The second complication is the consequences of getting these limits and thresholds wrong is much worse. A tiny tweak of the threshold can produce the extreme opposite reaction to the same situation. The threshold becomes this cliff where everything dramatically changes, causing things that are close to that edge to flip wildly when they go over it. Imagine trying to drive a car where the steering-wheel only gave you hard-left and hard-right.

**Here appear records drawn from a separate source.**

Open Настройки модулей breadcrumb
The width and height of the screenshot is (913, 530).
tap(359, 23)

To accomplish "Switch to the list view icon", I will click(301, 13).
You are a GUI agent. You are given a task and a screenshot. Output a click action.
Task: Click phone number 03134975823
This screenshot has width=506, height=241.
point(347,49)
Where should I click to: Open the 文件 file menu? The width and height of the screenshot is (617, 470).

When people realize the problems with their simple on/off solution, their first reaction is to introduce more thresholds and limits in the form of "bands". If one doesn't fix it, just add more! You now have many arbitrary thresholds and limits that you need to set right. And each one of these thresholds becomes a mini-cliff to fall off. The fall is not as bad as a single big cliff, but it is still bad for things that are on the edge, and because you have more edges, you have more things on those edges.

From a control-systems point of view, systems with steps and bands are very complicated to make stable. They are mathematically difficult to model, and each step change is like a lump of crap in the system that causes it to skip and wobble every time it crosses over it. Each skip and wobble can have surprising interactions with other parts of the system, and can be amplified into an increasing oscillation that makes the whole system to go unstable and crash. This applies to all sorts of systems, whether they are aircraft control systems, taxation systems, or general software systems.

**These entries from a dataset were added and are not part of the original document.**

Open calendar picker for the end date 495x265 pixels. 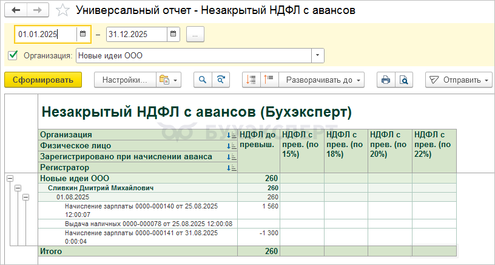(173, 34)
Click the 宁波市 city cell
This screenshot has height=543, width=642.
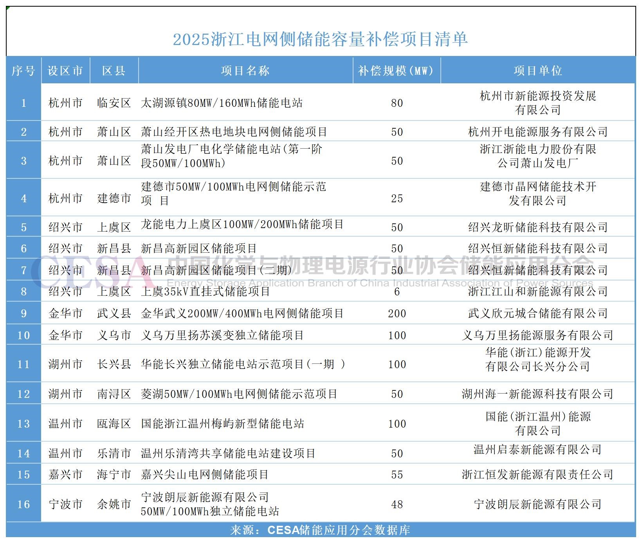point(65,504)
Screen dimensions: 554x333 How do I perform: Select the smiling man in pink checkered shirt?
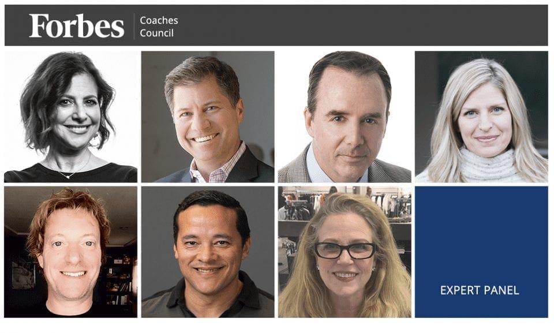(x=208, y=117)
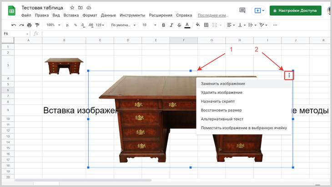332x187 pixels.
Task: Star the document Тестовая таблица
Action: tap(72, 8)
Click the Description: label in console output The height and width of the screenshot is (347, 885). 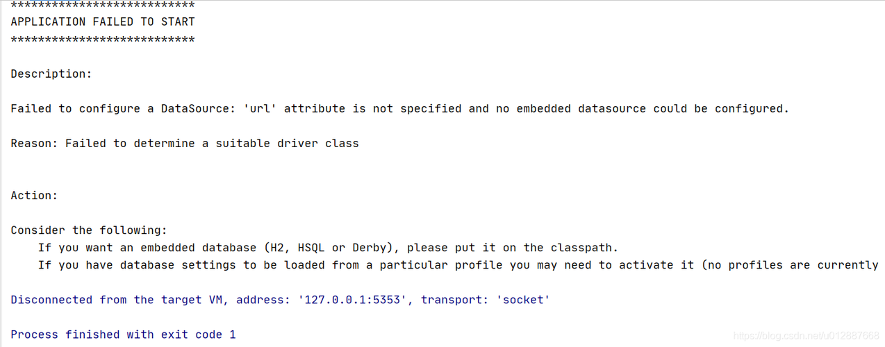click(x=51, y=74)
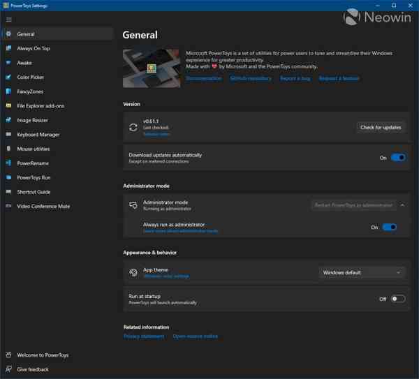Open Always On Top settings icon

tap(8, 49)
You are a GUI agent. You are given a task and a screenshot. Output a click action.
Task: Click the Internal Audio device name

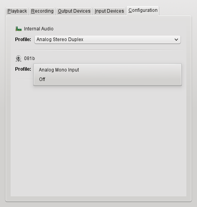click(x=39, y=29)
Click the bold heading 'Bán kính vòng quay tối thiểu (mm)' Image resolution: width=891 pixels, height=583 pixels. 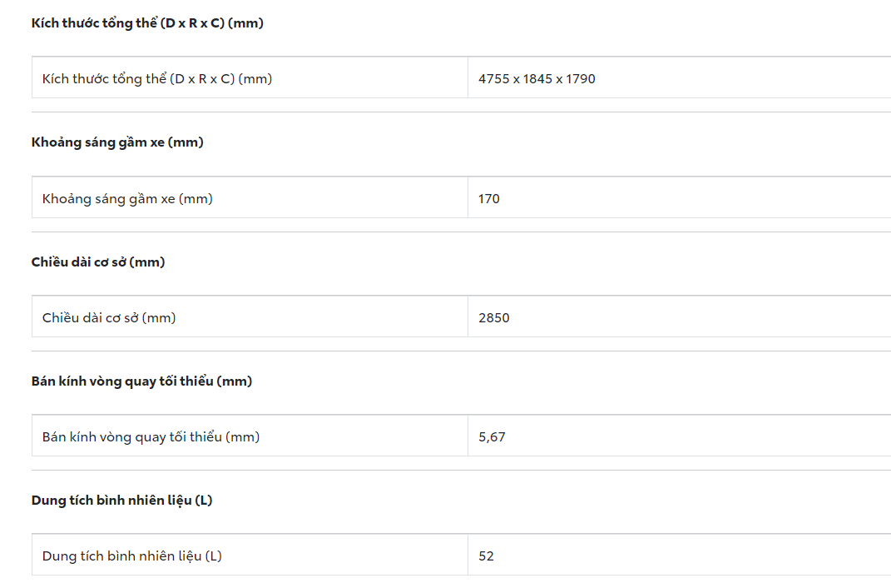click(141, 381)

Describing and implementing bands also becomes increasingly complicated the more you try to refine it to make it work. What might have started out as a simple on/off solution rapidly becomes more tangled as you add more bands and try to tune them. Take Individual income tax rates for 2010 of the AustralianTaxationSystem as an example. The Python code for this looks like this:

def GetTax(income):
  """Return the income tax payable for the provided income."""
  if income <= 6000.00:
    return 0.0
  elif income <= 35000.0:
    return 0.15 * (income - 6000.0)
  elif income <= 80000.0:
    return 4350.0 + 0.30 * (income - 35000.0)
  elif income <= 180000.0:
    return 17850.0 + 0.38 * (income - 80000.0)
  else:
    return 55850.0 + 0.45 * (income - 180000.0)

Check out all the "magic numbers" in this implementation. For each band there is a base tax figure that is calculated from the accumulated taxes in the lower bands, that will need to be recalculated if any of the thresholds or rates are adjusted. Imagine trying to write an excel spreadsheet cell formula for this. If we calculate and graph the overall taxation rate vs income for this, it looks like the red line in this graph. Note how it kicks and bucks along its way as it hits the different thresholds;

IncomeTaxCalculation.PNG

For all the complication in this function, what is it trying to achieve? The objective is to have a total tax rate that goes from 0% at $0 income, and goes towards 45% as income goes above $180000. At about $80000 income the tax rate should be about half the top tax rate of 45%. The yellow line in the above graph was calculated using this formula in Python:

def GetTax(income):
  """Return the income tax payable for the provided income."""
  taxrate = 0.45 * income / (income + 80000.0)
  return income * taxrate

Notice how much simpler this is than the monstrosity banding function before it. This is a simple function you can easily put in a spreadsheet cell. There are only 2 magic numbers; the 0.45 peak tax rate, and the 80000 income at which the overall tax rate is half the peak tax rate. It also does a better job of smoothly increasing the taxation rate between the desired points, without any weird wobbling along the way. Tuning and adjusting this function to achieve the desired result will be much easier than adjusting the many different variables in the banded solution. Note that this is used as a simple example, but I think there are even better ways to simplify the AustralianTaxationSystem than this.

So if you ever find yourself about to add some arbitrary limit, threshold, or banding to something you are designing, stop! Try to figure out a continuous function instead... it will turn out simpler to implement, will be much easier to tune and make stable, and will scale better as your system grows.

Arbitrary limits and thresholds don't scale, continuous functions do.